The Serendipity Award: Denzel Ward.
The only player left of 13 acquired through eight trades spawned by the Browns’ trade of the 2016 No. 2 overall pick that became Carson Wentz, the cornerback sealed the club’s first win over Wentz with an interception in a highlight game that included four passes defensed and one hit on the quarterback.
Play Of The Year: Mayfield 24-yard touchdown pass to Donovan Peoples-Jones, Game 7 v. Cincinnati.
This dime completed a 75-yard drive started with 1:06 to play and no timeouts. Peoples-Jones’ catch and toe tap in the right corner of the end zone was the final haymaker in a toe-to-toe slugfest with Cincinnati’s Joe Burrow that took back a 37-34 Browns win and lifted Mayfield up from the mat.

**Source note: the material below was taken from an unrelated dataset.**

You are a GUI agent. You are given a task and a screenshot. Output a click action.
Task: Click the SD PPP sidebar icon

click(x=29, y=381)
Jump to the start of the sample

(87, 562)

Take Your Breath Away Play: Odell Beckham Jr. 50-yard TD run, Game 4 v. Dallas.
After the Cowboys closed a 41-14 Browns lead to 41-38, Beckham escaped a tackle for loss on an end-around and made like a punt returner turning on the jets along the right sideline for the score that repelled Dak Prescott & Co. in an astonishing 49-38 scoring fest in Jerry’s World.
Bad Beat Of The Century: Game-ending safety, Game 13.
Arguably the NFL’s game-of-the-year, it turned painful for at least one gambler whose $40,000 bet on the Browns plus 4 ½ points against the Ravens was blown to smithereens when the Browns gave up a two-point safety after a completion, two laterals and two fumbles into the end zone, turning a 45-42 Baltimore victory into a 47-42 final score. Wowza.
Catchphrase Of The Year: ‘The Browns Is the Browns.’
Uttered by Steelers receiver JuJu Smith-Schuster in an interview prior to the AFC wild card game, the putdown was the final piece of motivation in inspiring the Browns’ first playoff win on the road since 1969 and first win in Heinz Field since 2003. After the game, Smith-Schuster double-downed on the statement. He is a free agent and soon to be ex-Steeler while his words will take on new meaning in 2021 and beyond.